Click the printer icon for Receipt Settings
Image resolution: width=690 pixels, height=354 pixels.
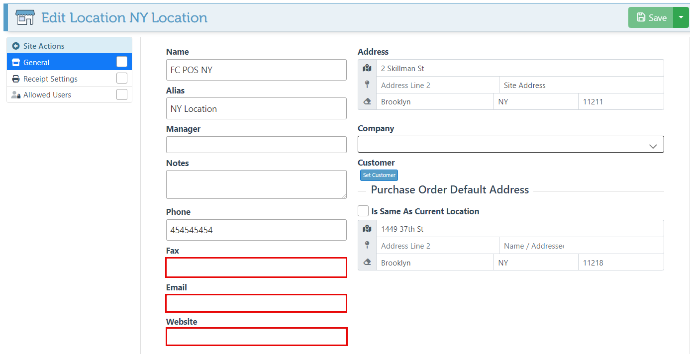point(15,79)
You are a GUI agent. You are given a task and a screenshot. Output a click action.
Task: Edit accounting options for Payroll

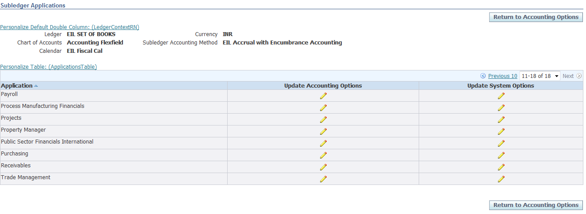323,96

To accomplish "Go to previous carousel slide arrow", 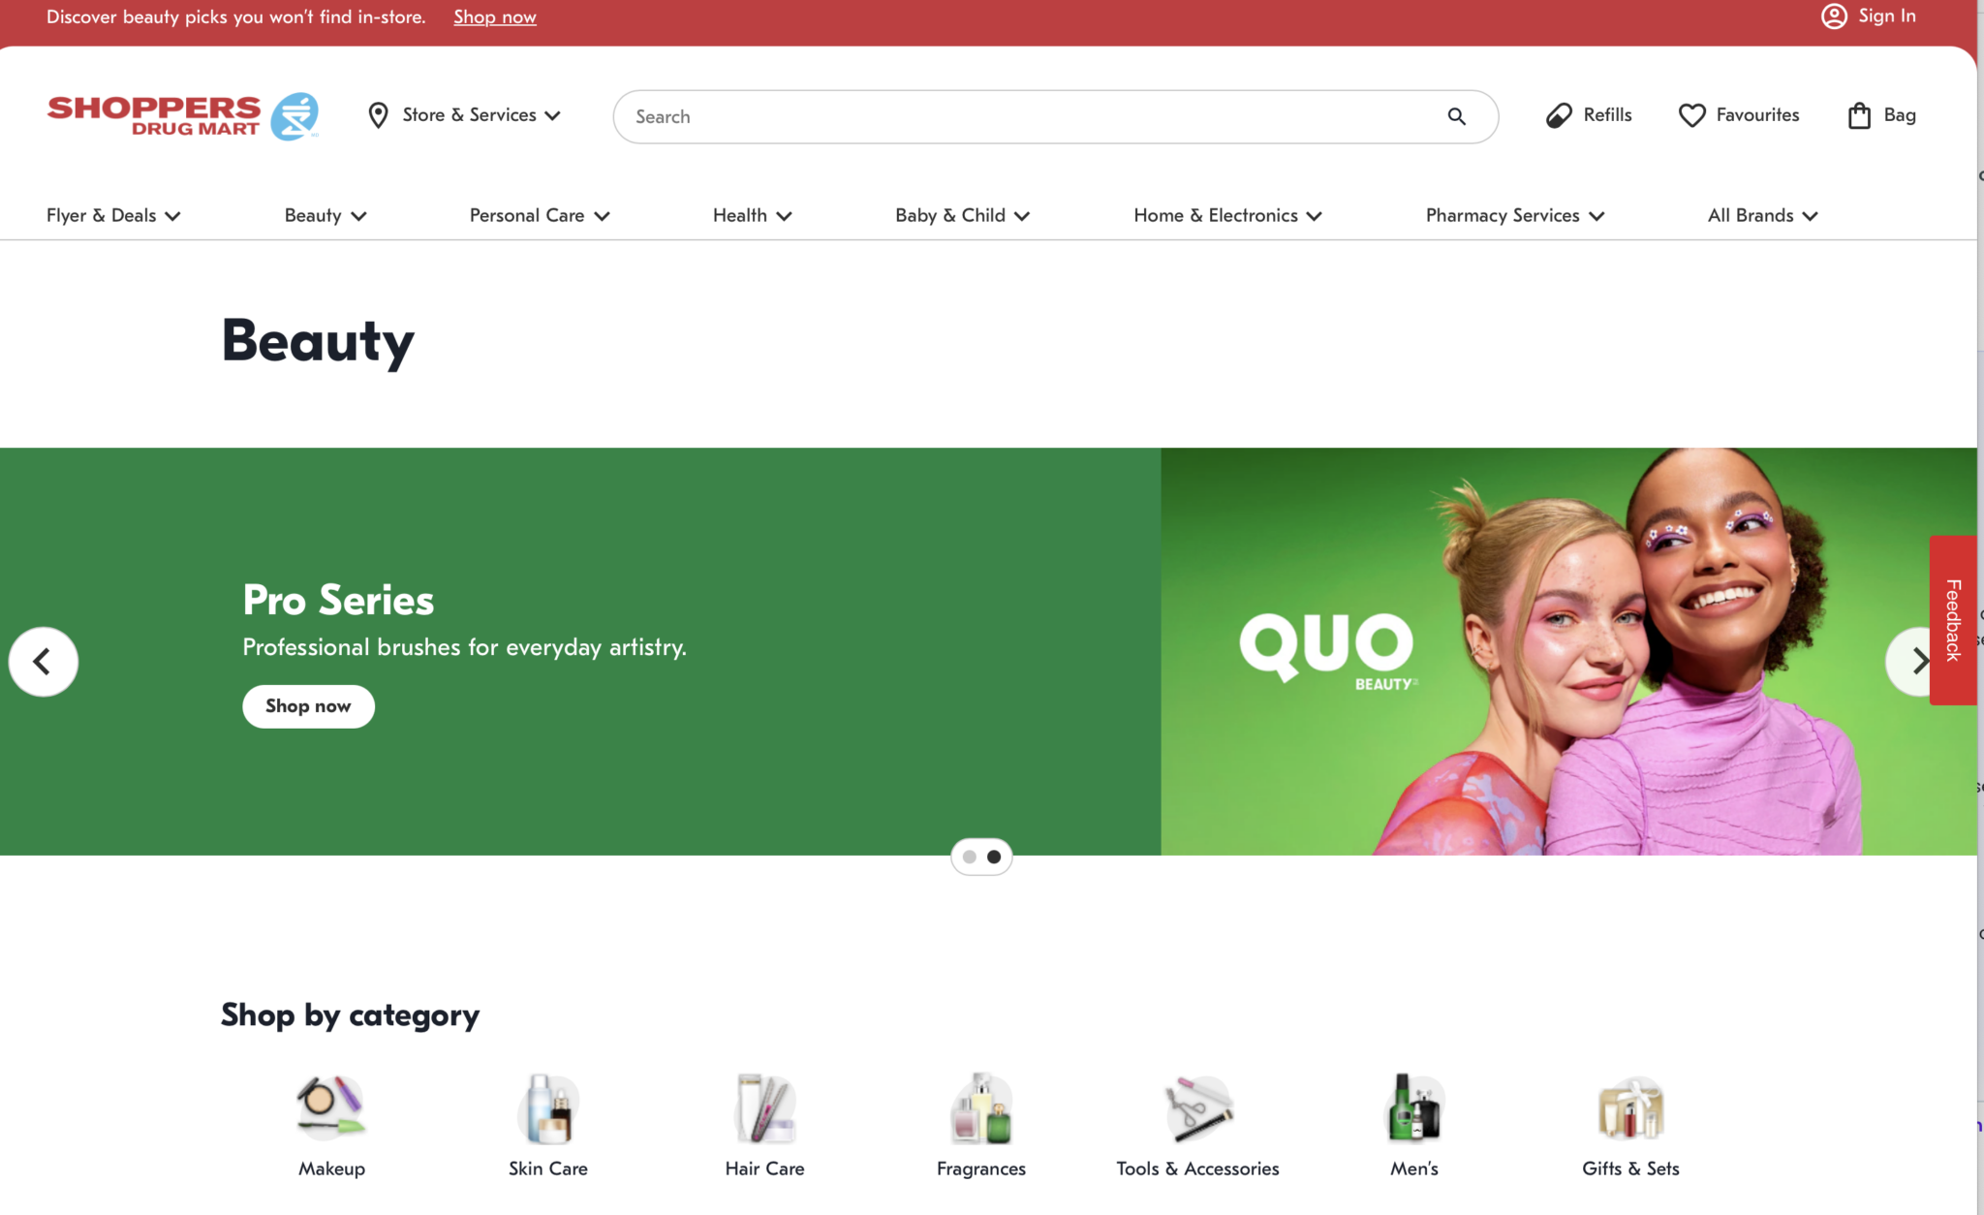I will pyautogui.click(x=43, y=662).
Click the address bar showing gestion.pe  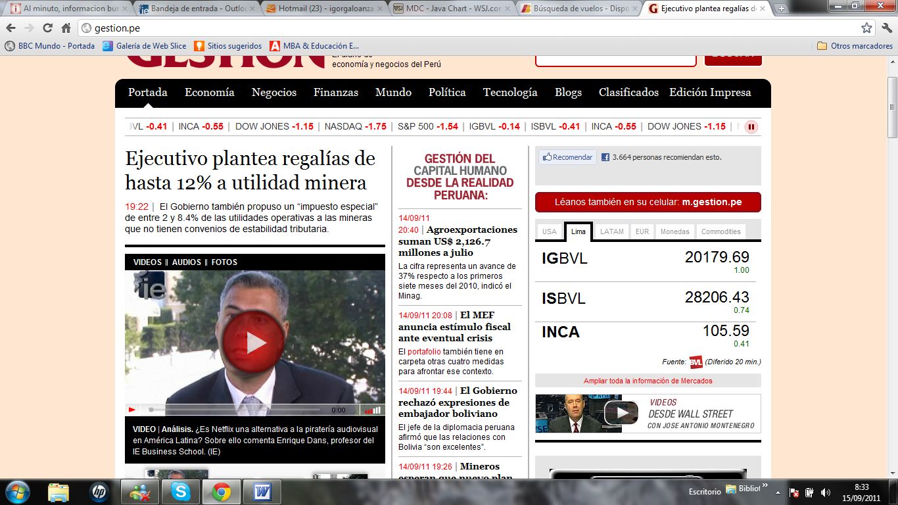[460, 28]
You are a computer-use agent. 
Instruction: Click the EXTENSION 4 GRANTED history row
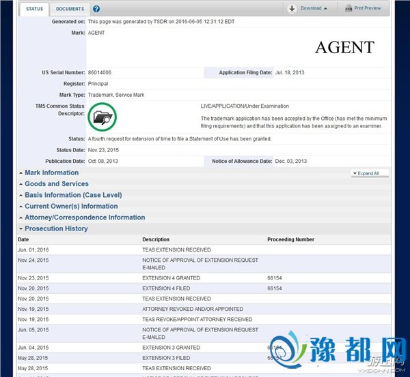pos(166,279)
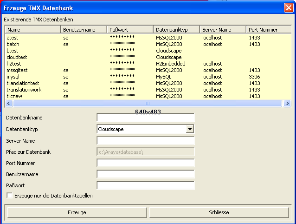Close the Erzeuge TMX Datenbank dialog
This screenshot has height=224, width=296.
click(288, 8)
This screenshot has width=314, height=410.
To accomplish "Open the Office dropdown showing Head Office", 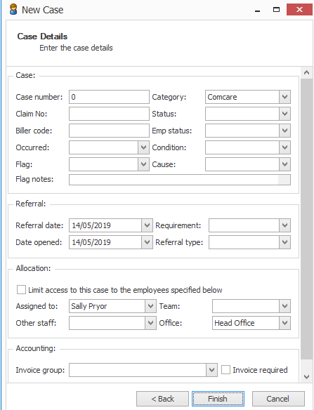I will (285, 323).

##########

> Short problem: Find every line above that contains the word "height" and copy each one out.

> Expected answer:
Image resolution: width=690 pixels, height=354 pixels.
This screenshot has height=224, width=296.
This screenshot has width=314, height=410.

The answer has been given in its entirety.